Stored items:
++++

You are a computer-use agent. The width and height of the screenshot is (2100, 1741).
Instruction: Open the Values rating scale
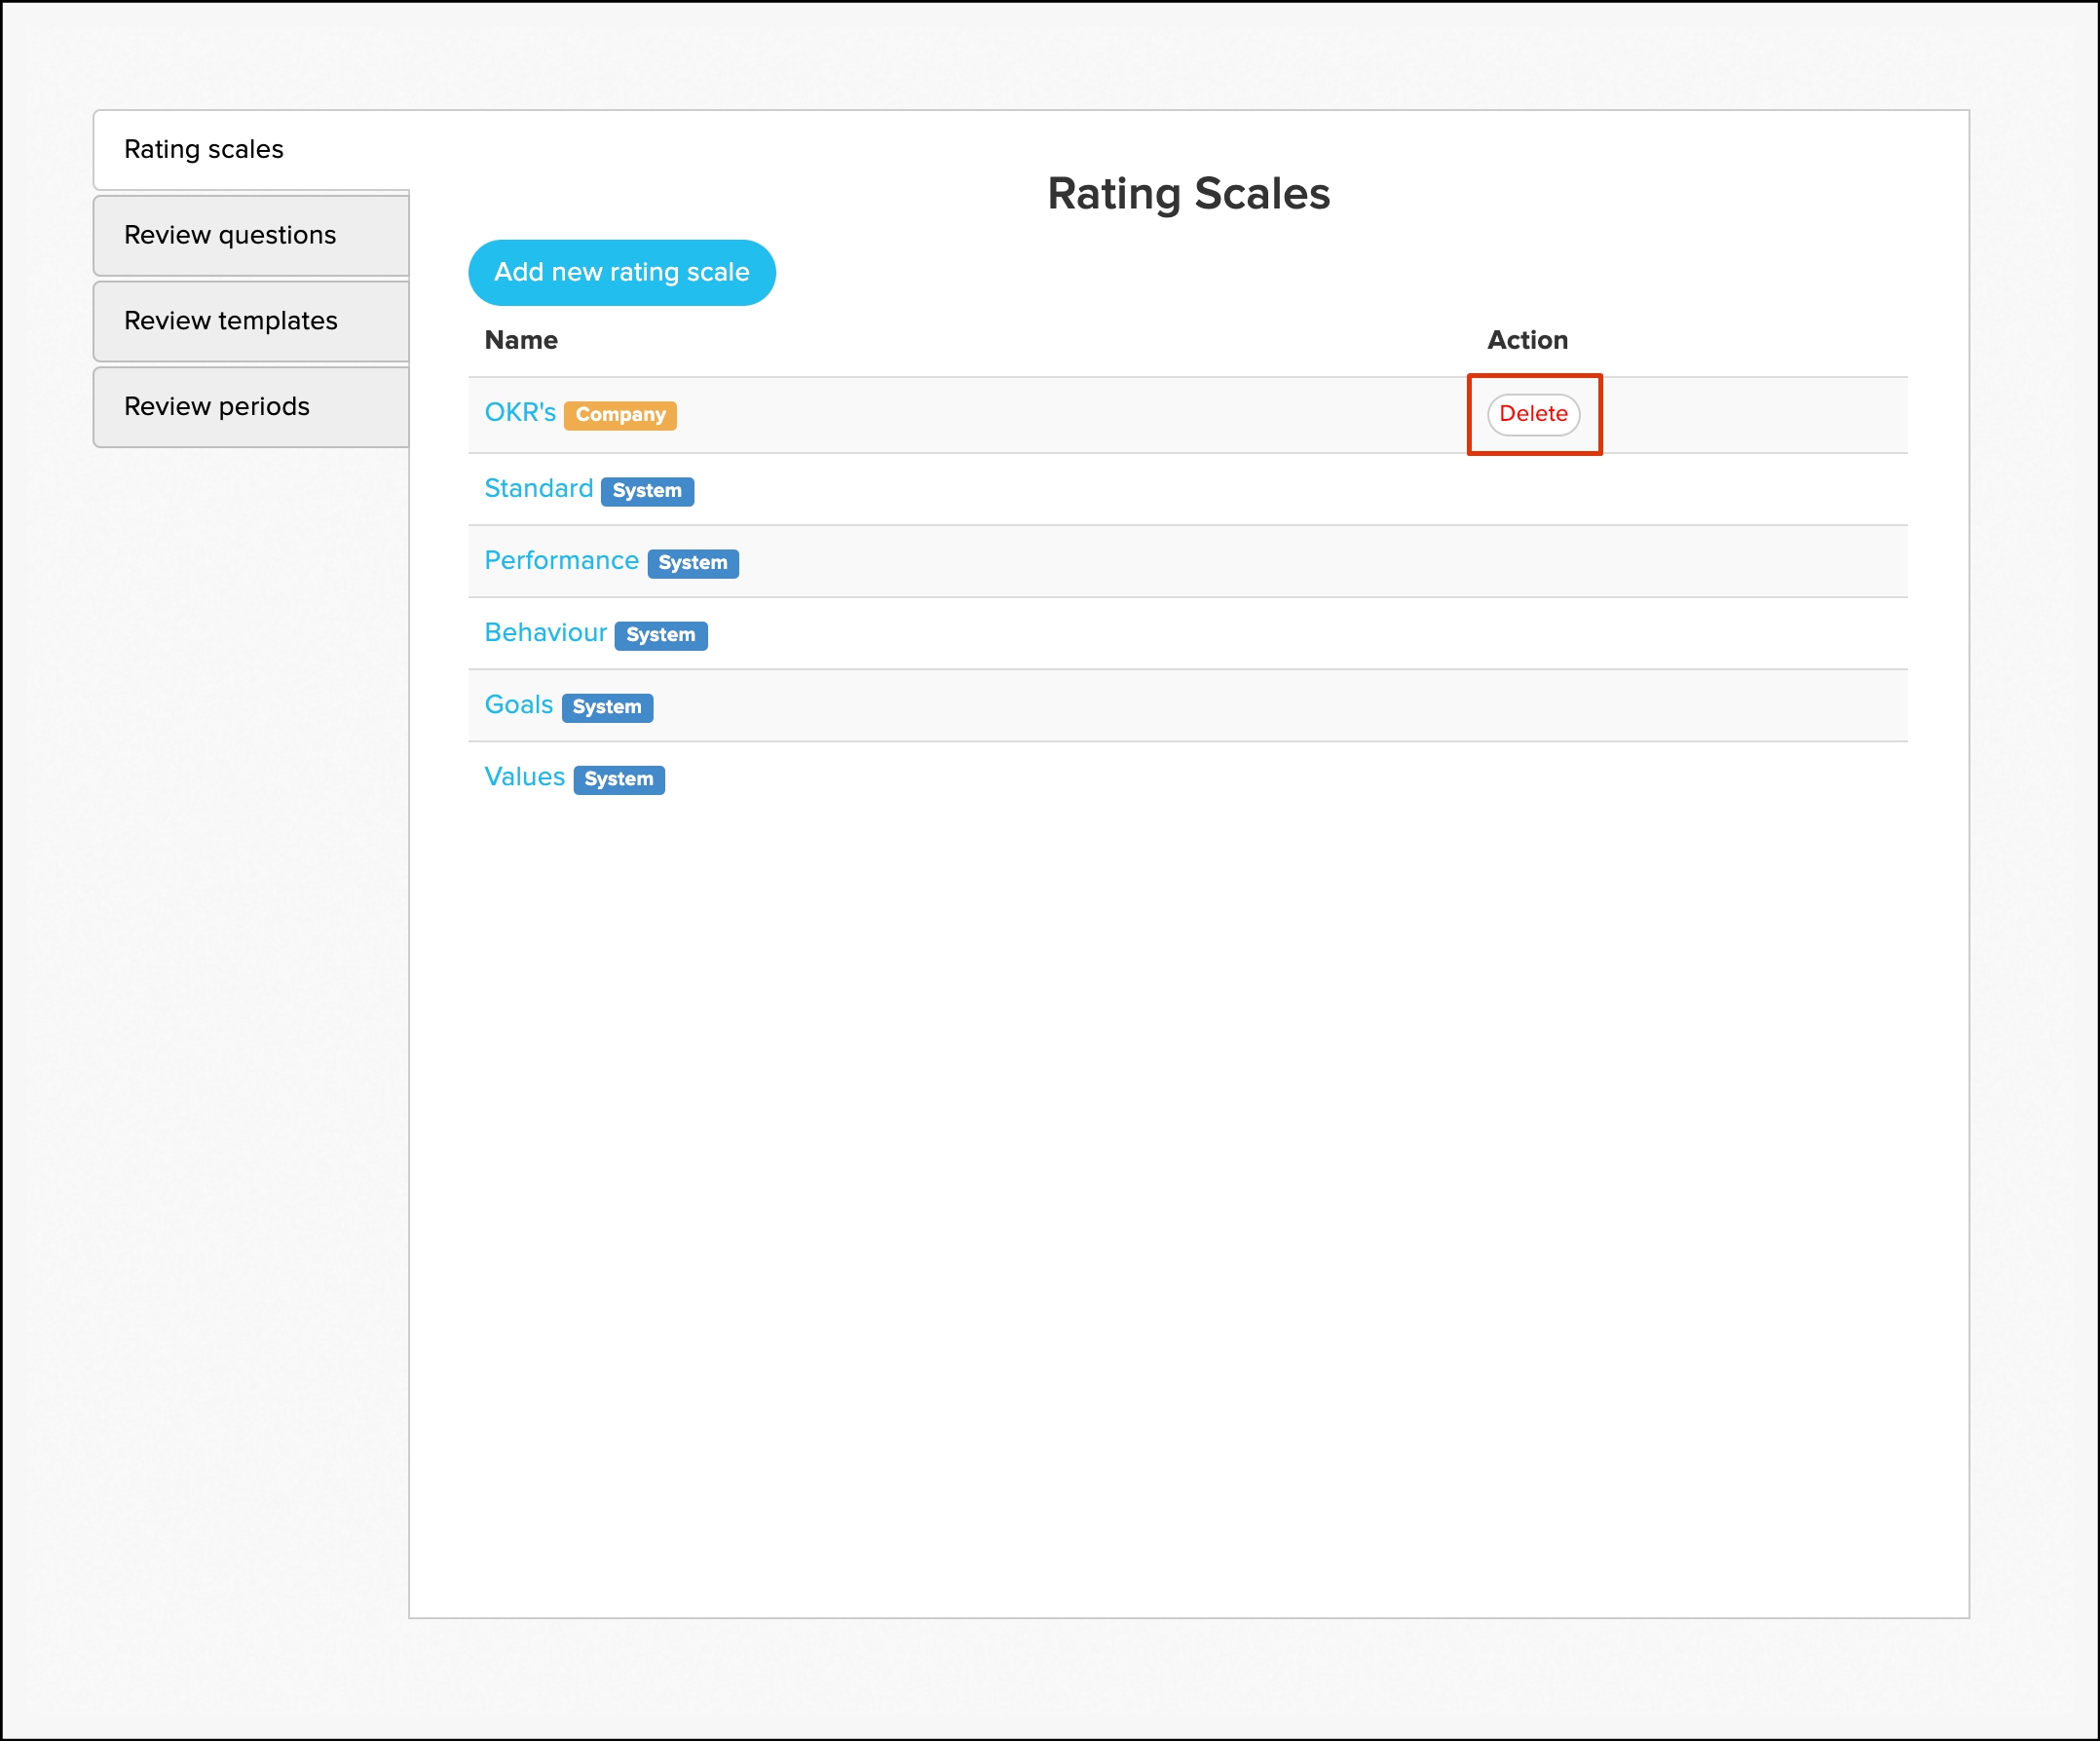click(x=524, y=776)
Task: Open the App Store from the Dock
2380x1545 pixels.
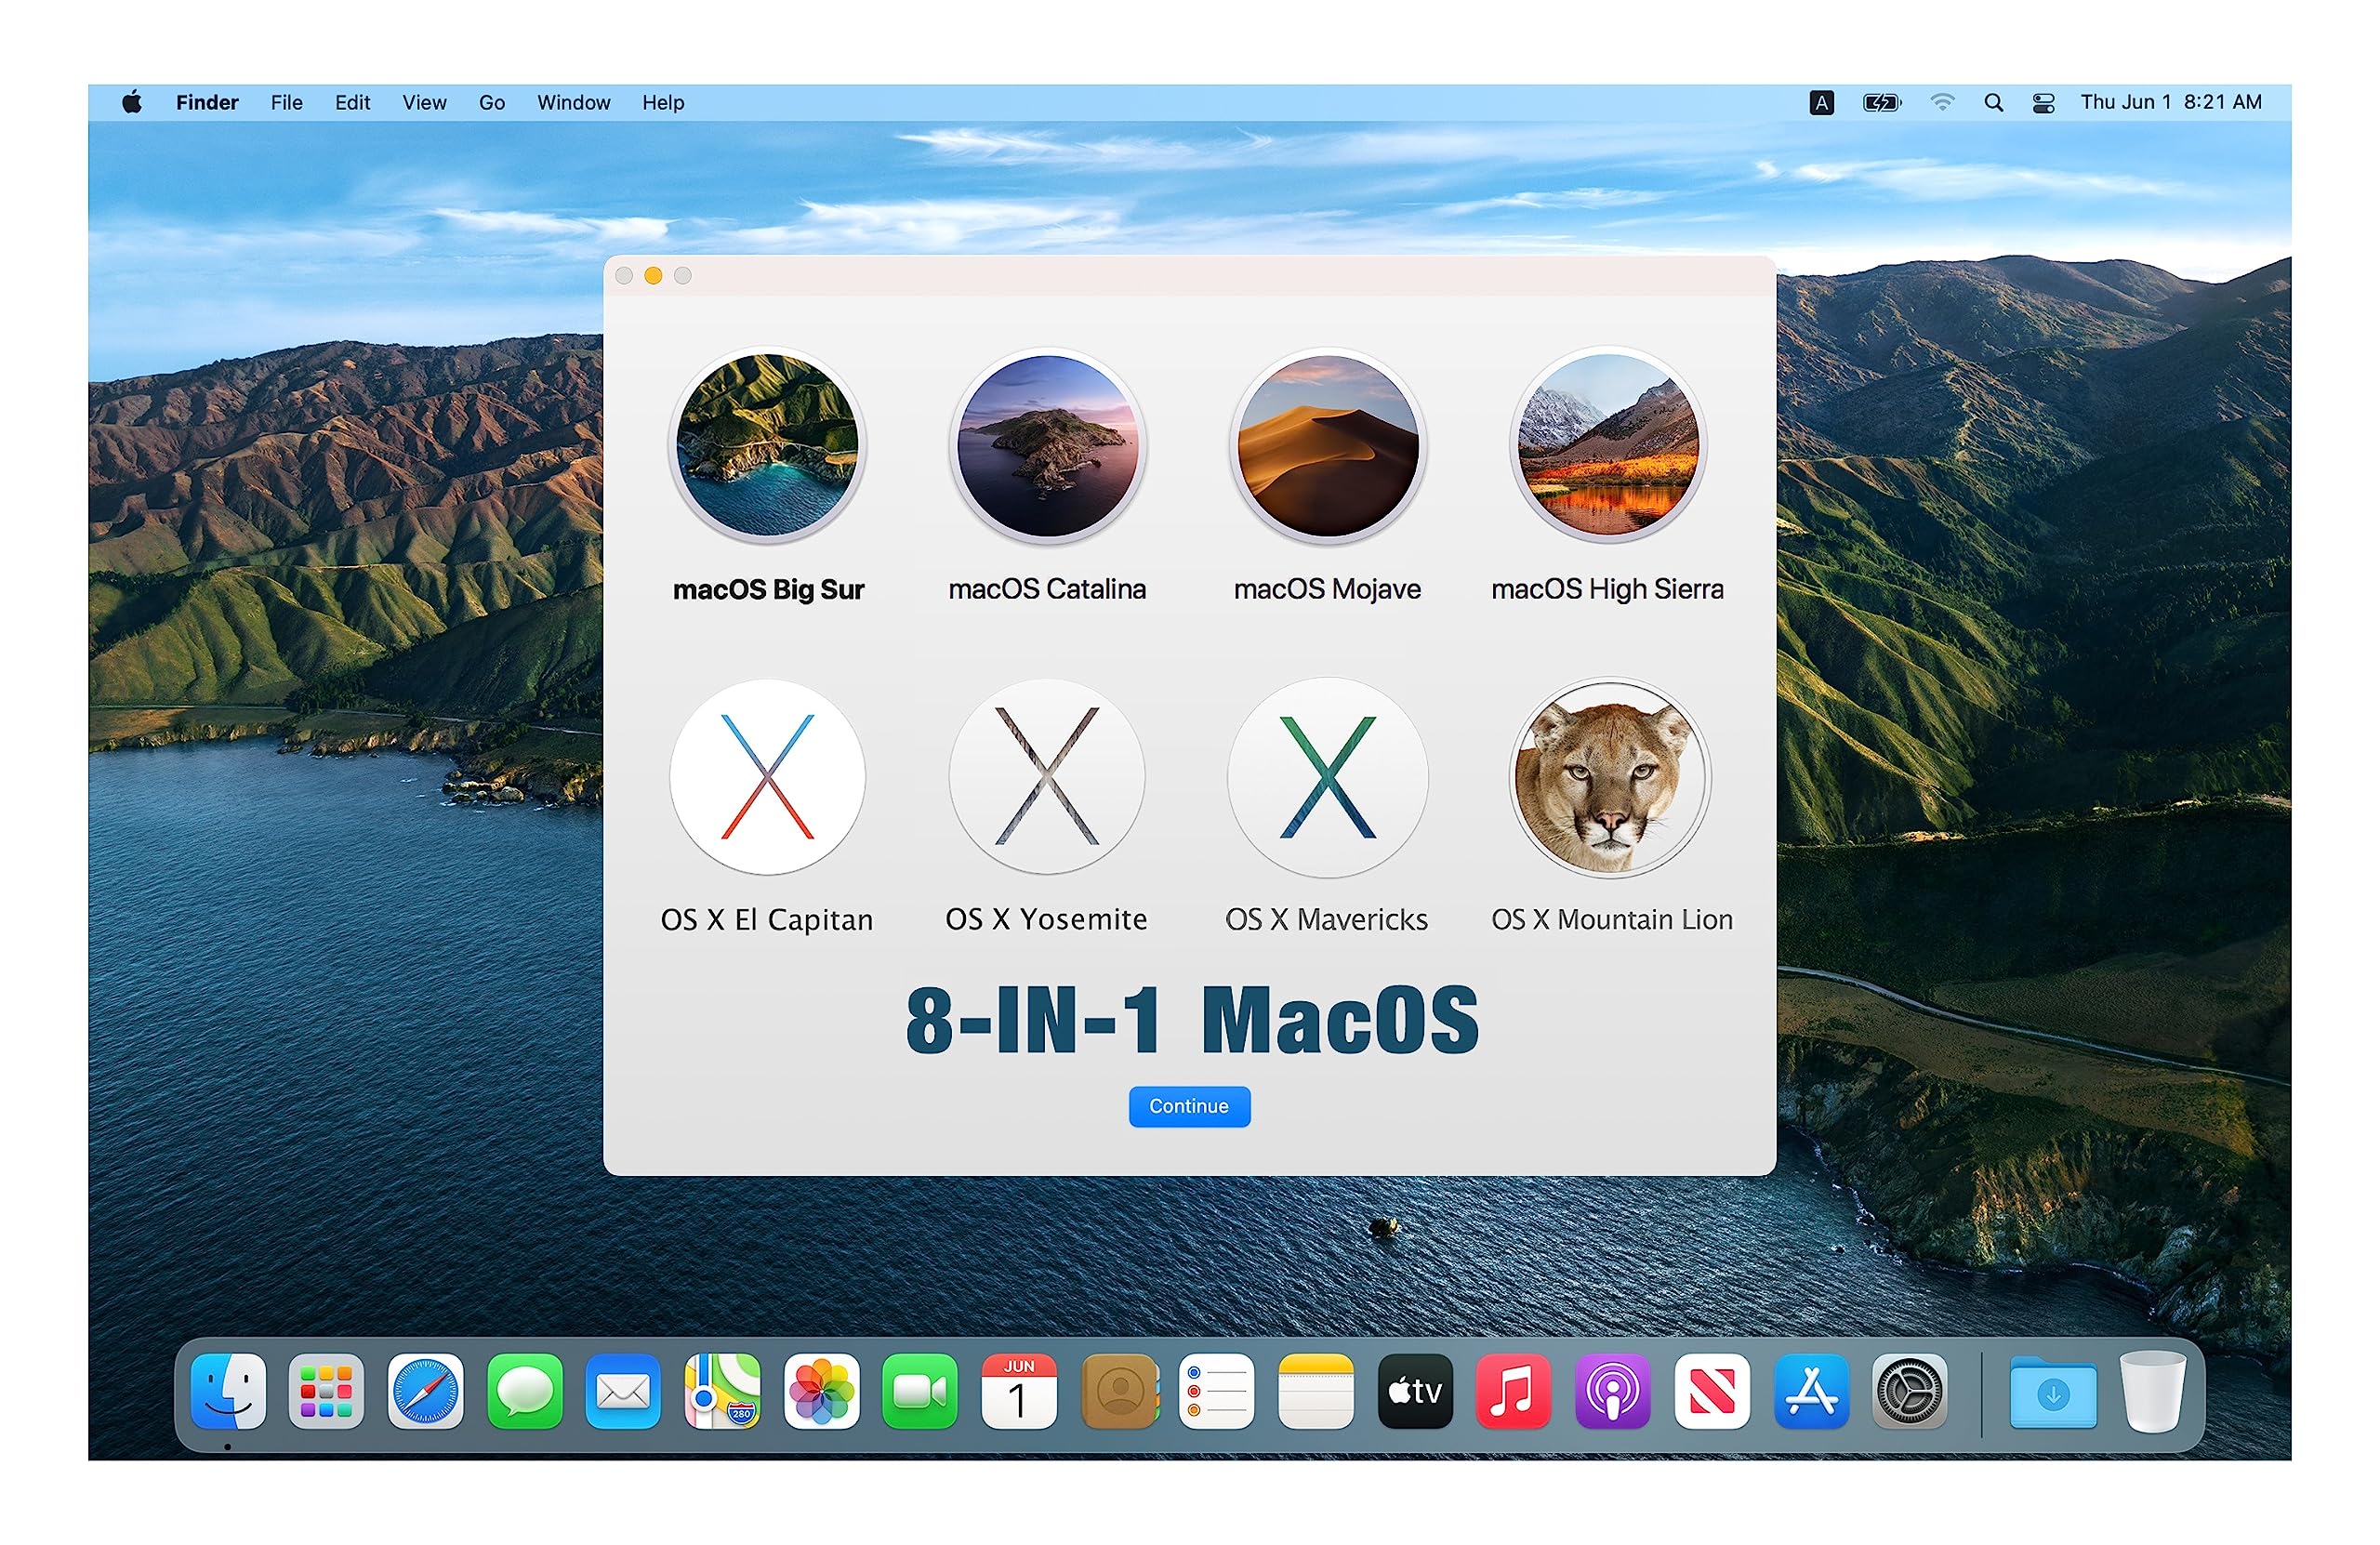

++++

Exercise prompt - Once the pictures are removed, write out all of the entries above exactly.

Response to this exercise -
You are a computer-use agent. The width and height of the screenshot is (2100, 1741).
Instruction: Open the Values rating scale
click(x=524, y=776)
Task: Open the App Store from the Dock
2380x1545 pixels.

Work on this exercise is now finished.